Gelfand began his academic career at the University of Hawai’i in 1956 and taught at the University of Washington (1958–59) and the University of Wyoming (1959–62) before settling at the University of Iowa in 1962. He taught at Iowa for 32 years before his retirement in 1994.  During that time, he had stints as a visiting professor at the University of Oregon (1966), the University of Montana (1970), the University of Washington (1974), and—a year of which he was particularly fond—as the Mary Ball Washington Distinguished Fulbright Professor of American History at University College Dublin (1987–88).
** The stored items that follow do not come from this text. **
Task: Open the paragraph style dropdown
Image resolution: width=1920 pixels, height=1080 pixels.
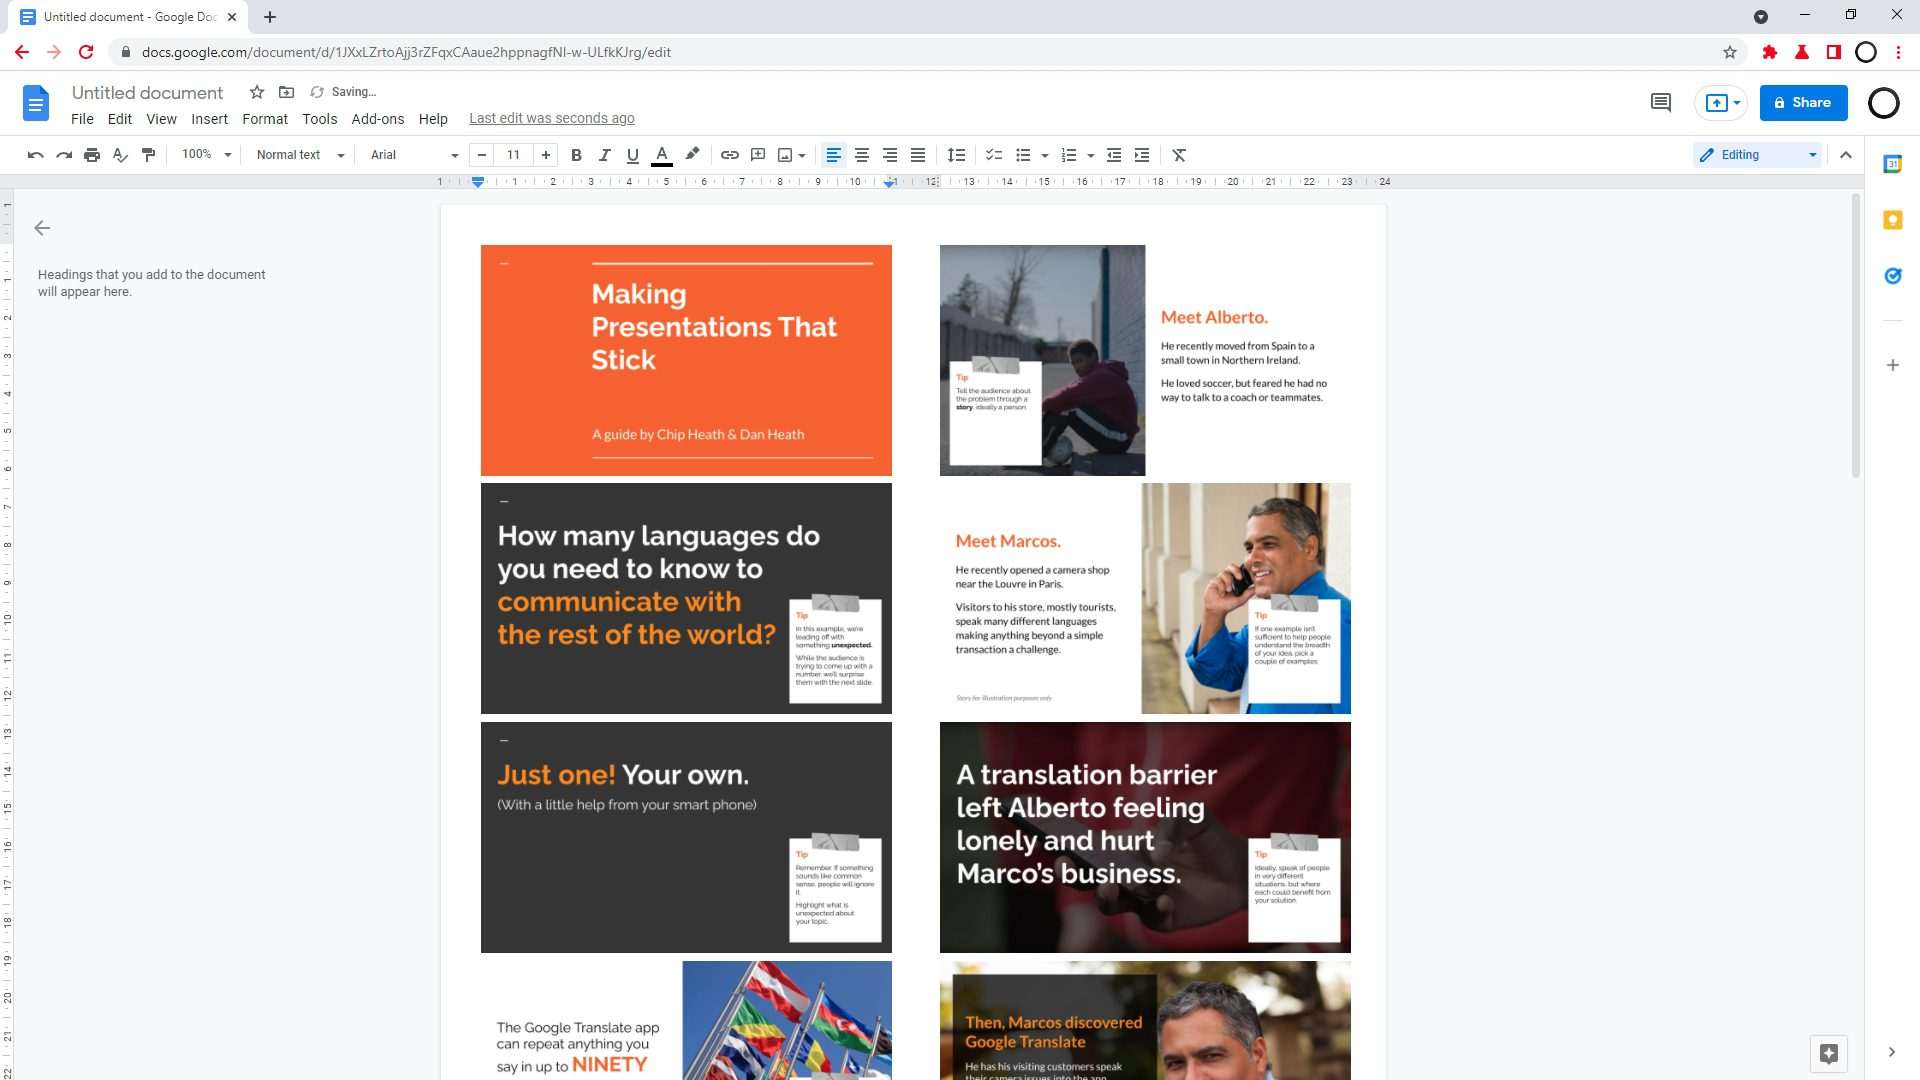Action: coord(297,154)
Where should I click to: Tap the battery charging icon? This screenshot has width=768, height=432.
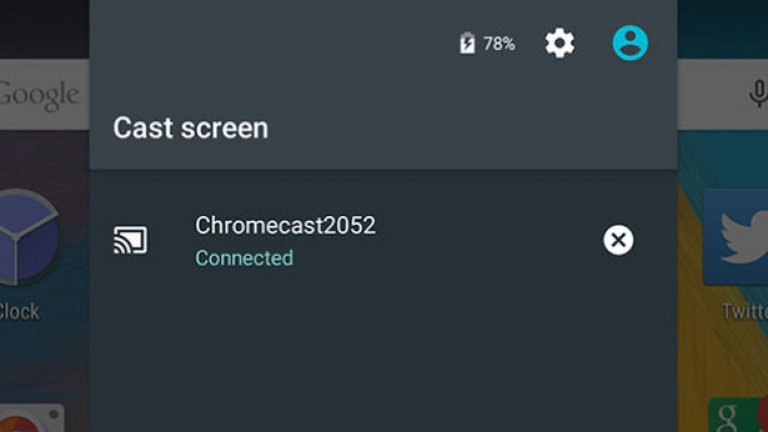pos(467,44)
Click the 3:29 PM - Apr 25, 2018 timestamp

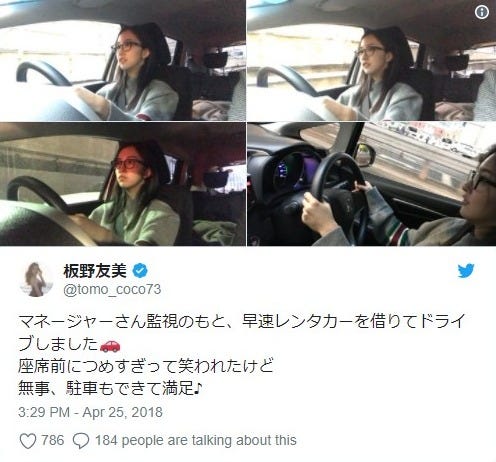pos(90,412)
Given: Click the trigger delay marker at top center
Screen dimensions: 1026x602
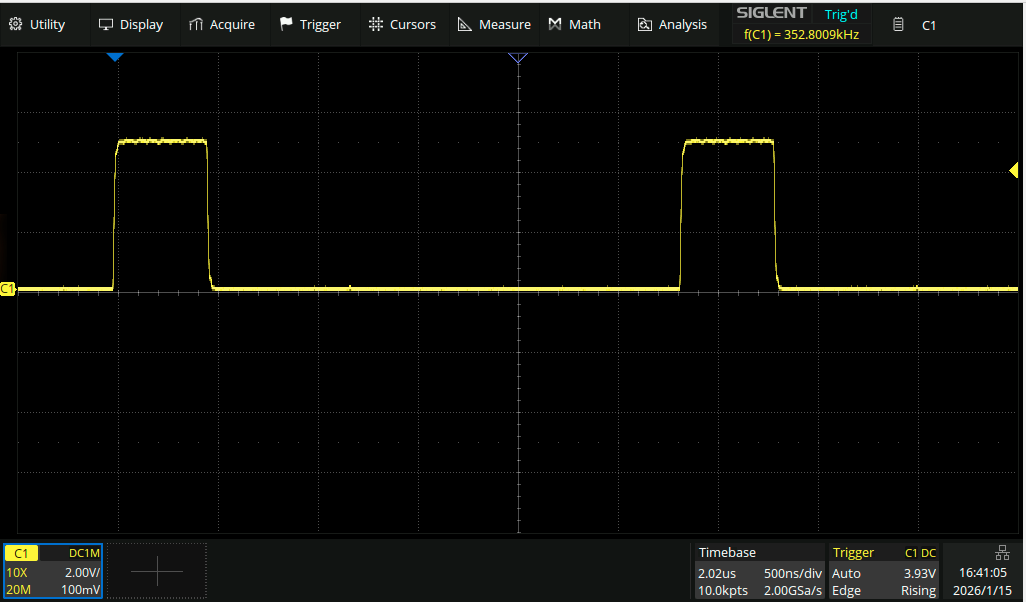Looking at the screenshot, I should 518,58.
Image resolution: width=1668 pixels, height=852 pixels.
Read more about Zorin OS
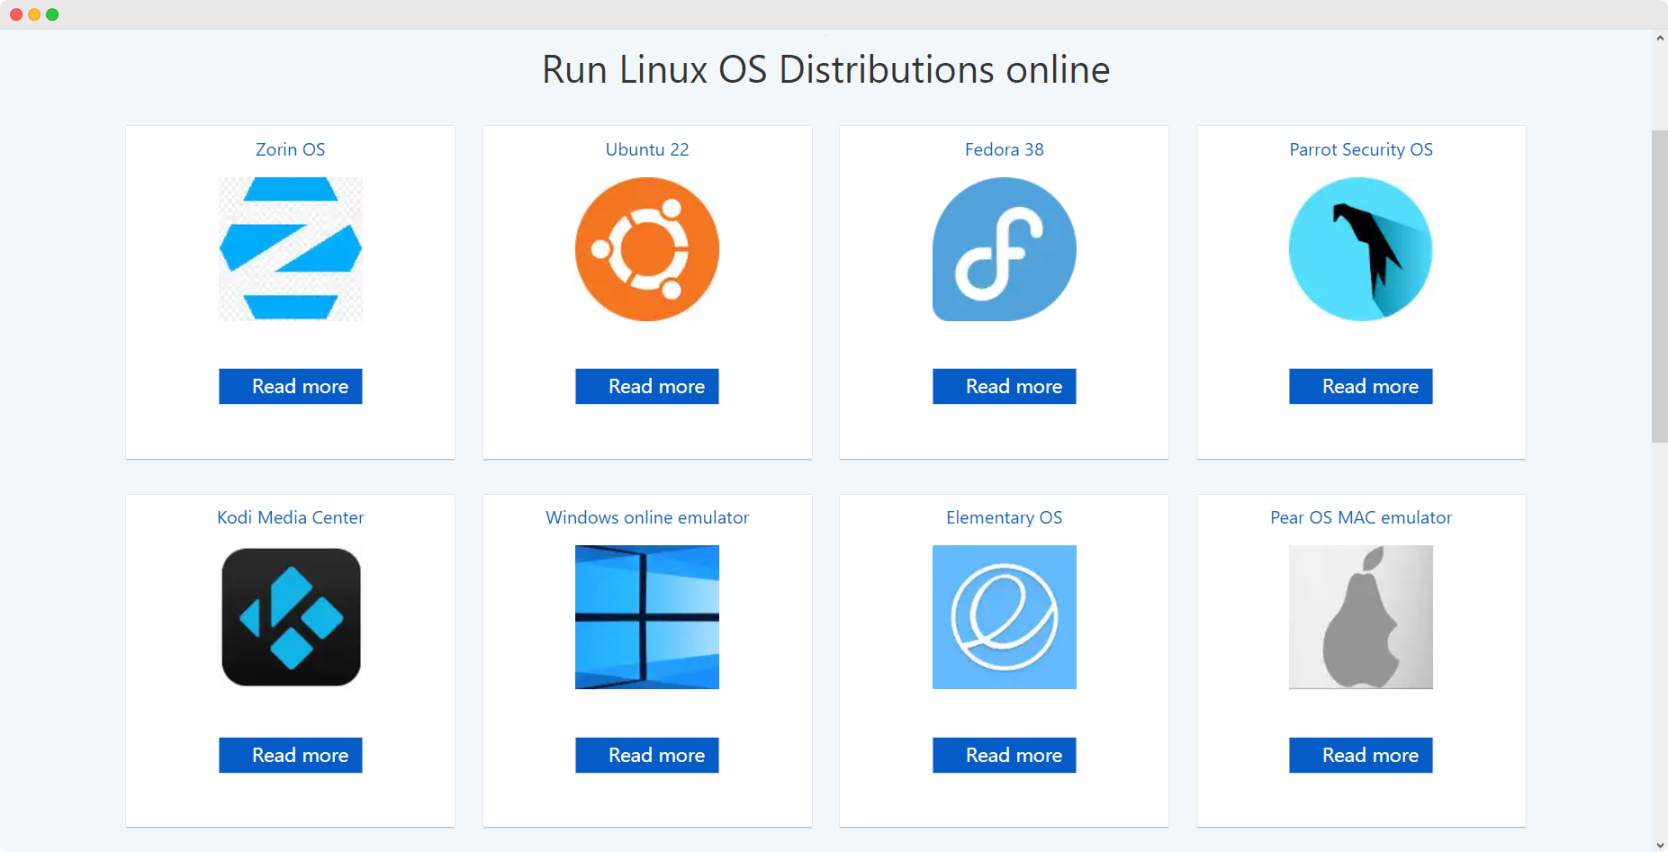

At Iowa, Gelfand taught many courses but his bread-and-butter was the immensely popular two-semester survey on the U.S. in World Affairs and an equally popular course on World War II.  His early research had also left him with a deep and continuing interest in the history of planning, and in 1984 he and his colleague Ellis Hawley taught an NEH Seminar for College Teachers on “The New Rationality: Planners and Politicians in Wartime and Interwar America, 1917–45.” He was also active in Iowa’s graduate program, directing more than 60 MA theses and more than 20 doctoral dissertations. In addition, his career at Iowa included service as department chair, and a term as president of the university’s Faculty Senate. He played a significant leadership role in the State Historical Society of Iowa at a critical period of its development and actively supported the professional work of Iowa Teachers of College History. In 1979 he was a key member of an investigating team that surveyed and reported on history teaching in Iowa’s public high schools. His contributions to public history also included service on the board of the Harry S. Truman Presidential Library.

Gelfand was one of the leading diplomatic historians of his generation. He was a driving force behind the development of the Society for Historians of American Foreign Relations (SHAFR), and served as its president in 1982. His leadership in SHAFR is recognized by the annual Lawrence Gelfand-Armin Rappaport Dissertation Fellowship. In addition to The Inquiry, he published numerous articles and A Diplomat Looks Back (Yale, 1968), an edition of the memoirs of Lewis Einstein. But Gelfand’s research interests extended well beyond diplomatic history and included work on migration, political, and Iowa history. In 1979 he edited Herbert Hoover: The Great War and Its Aftermath, a volume growing out of the Hoover Centennial Seminars. And the breadth of his interests is well captured in his work (alongside Ellis Hawley) with Iowa’s Center for the Study of the Recent History of the United States, a center he helped to found in 1975 and of which he was director from 1981 to 1994. In this role, he edited or co-edited The New Deal Viewed from Fifty Years (1984), Changing Patterns in American Federal-State Relations (1985), Agricultural Distress in the Midwest (1986), and Constitutional Issues of the Twentieth Century of Special Interest to Iowans (1989). Gelfand retired from teaching in 1994, but not from his research. He had just completed a manuscript, “Democracy and Tyranny,” surveying American relations with dictatorial regimes in the middle years of the 20th century. He was a prolific author of book reviews.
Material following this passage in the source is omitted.